_Passage:_
....

On Christmas Day I chatted to Uncle Chris Booker. A wide ranging chat but we cannot help but conclude that at a geo-political level the world is going ever more badly wrong. Price Charles this populism is a real danger and must be fought. Quite right you unelected hereditary multi millionaire, lets pursue policies that favour the 1% and screw the masses. Let's stick with policies that, for a reason that a patrician fool might not grasp, are not popular in any way. As a life long republican I really do hope that the Queen lives forever.

I tried to say that there were reasons to be joyful. And there are. We have welcomed Joshua into our family. There are events in Syria where the right side is winning and the folly of our leaders is being exposed - a matter I reflect on HERE. Article 50 will be triggered. The EU may well implode. President Trump may stop the global warming bandwagon, a false religion if there ever was one. It is not all bad. But Uncle Chris seemed unconvinced.

Some eighteen hours later I was filled with, almost joy, as the Mrs and I walked with a sleeping Joshua back from Midnight Mass. Of course - as is always the way of the CofE the priest made a couple of political points straight out of the Guardian - but there was no anger in me. The Mrs and I are both from actively Christian families but we are both fairly lapsed, she less so than I am.

But over the past year I have thought more and more about faith, belief and other matters. I do find myself reading the bible now and again and I marvel at those who have genuine faith like the amazing lady in Kambos. At the communion, this year for the first time both the Mrs and I went up to the altar leaving Joshua snoozing and watched over by friend Mu. we did not take communion as that would have been a fraud, neither of us could say we believe. But we asked for a blessing and I felt really like something did happen.

....

_Data excerpts:_
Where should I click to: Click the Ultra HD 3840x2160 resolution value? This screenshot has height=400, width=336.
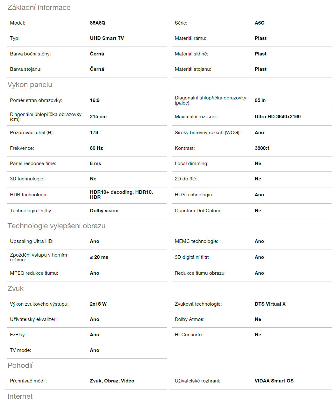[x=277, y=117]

....

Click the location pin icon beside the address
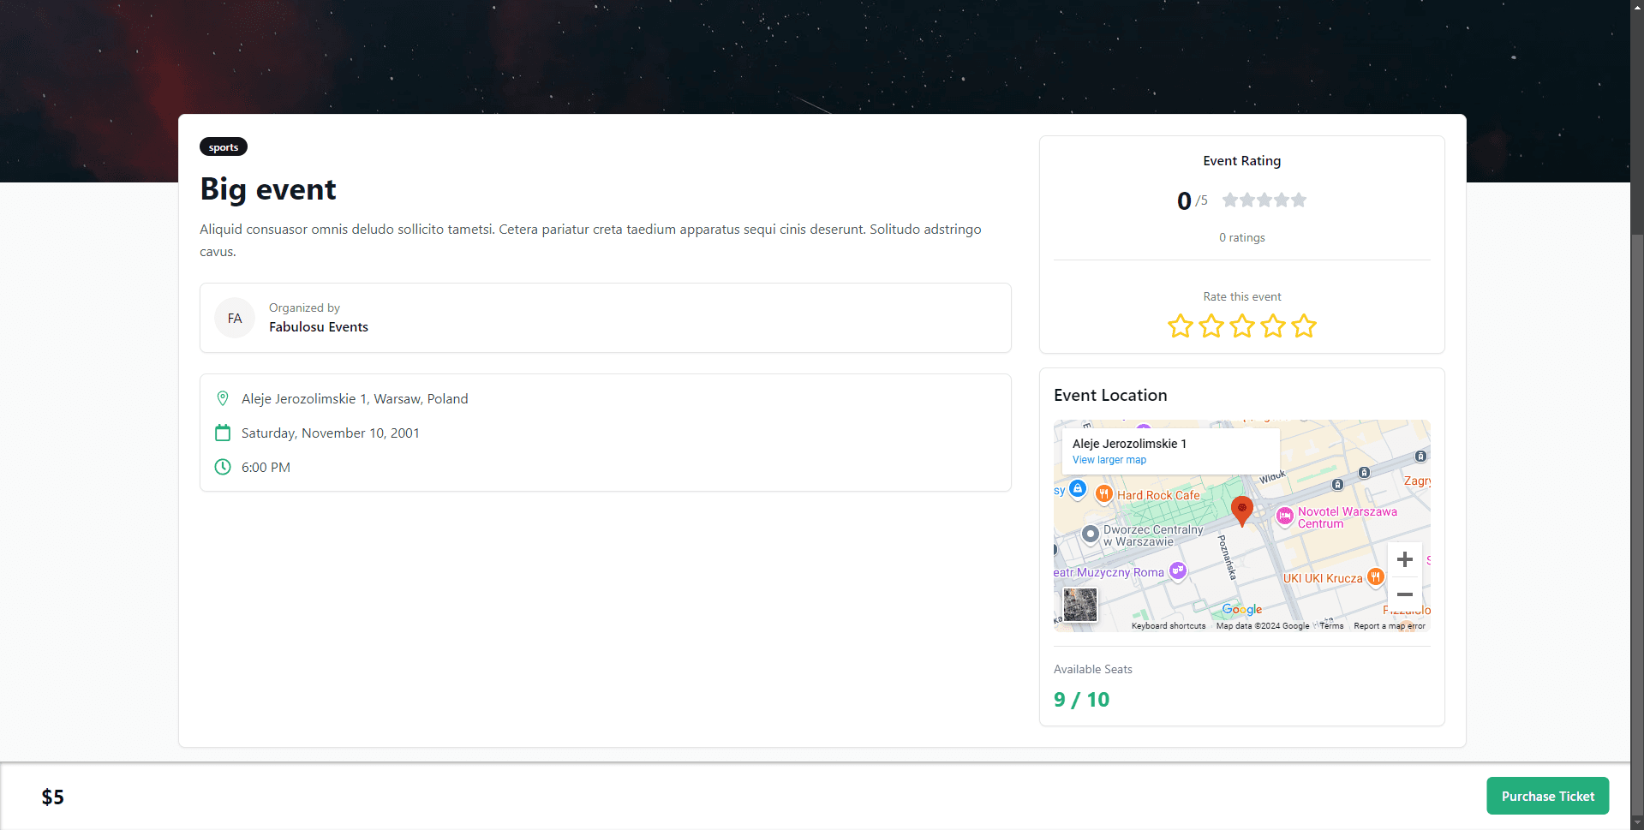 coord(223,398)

....

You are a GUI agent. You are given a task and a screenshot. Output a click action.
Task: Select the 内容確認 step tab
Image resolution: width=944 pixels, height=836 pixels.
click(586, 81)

....

Carry on the Christmas post about Midnight Mass and faith, starting after its last sentence.

_Exercise result:_
The final carol came with that last verse we only sing on Christmas day.

All Hail! Lord, we greet Thee,
Born this happy morning,
O Jesus! for evermore be Thy name adored.
Word of the Father, now in flesh appearing
O Come let us adore Him, etc

That last verse always tells me that it is Christmas day and this year with Joshua it is a very special celebration of the nativity for this family.

Before we braved the chill night air we headed to the crypt for tea, coffee and mince pies. There was another younger couple there with a tiny baby. It had been due to be born - as was I almost 49 years ago on January 12 but instead joined this world on November 24. This Christmas will be truly special for that family too. The other worshipper were almost all elderly. I suppose our grouping of the unfashionable, the elderly and those of faith will be the sort of folks that the metropolitan elites, the EU loving Godless millennials and almost the entire media will sneer about either covertly in "locker room talk) or, increasingly these days, in the open.

For Christianity is the a barbarous relic that, unlike other faiths, it is now acceptable to mock without fear that you will have your head chopped off or even face mild rebuke. My fifteen year old daughter from Islington has again enjoyed a Christmas without making one appearance at a religious ceremony. For her Christmas has nothing to do with faith, it is one almighty consumerist binge. Santa gave her, inter alia, a book about "Everyday sexism" which she delighted in telling me about. We of the old world are all sexists and lost of other ists and we might go to church.

I felt joyous as I walked home from church from spending an hour with some really good and loving people. My joy - which the Mrs shared - was not born out of knowing that presents and fine cooking awaits. That was just a bonus.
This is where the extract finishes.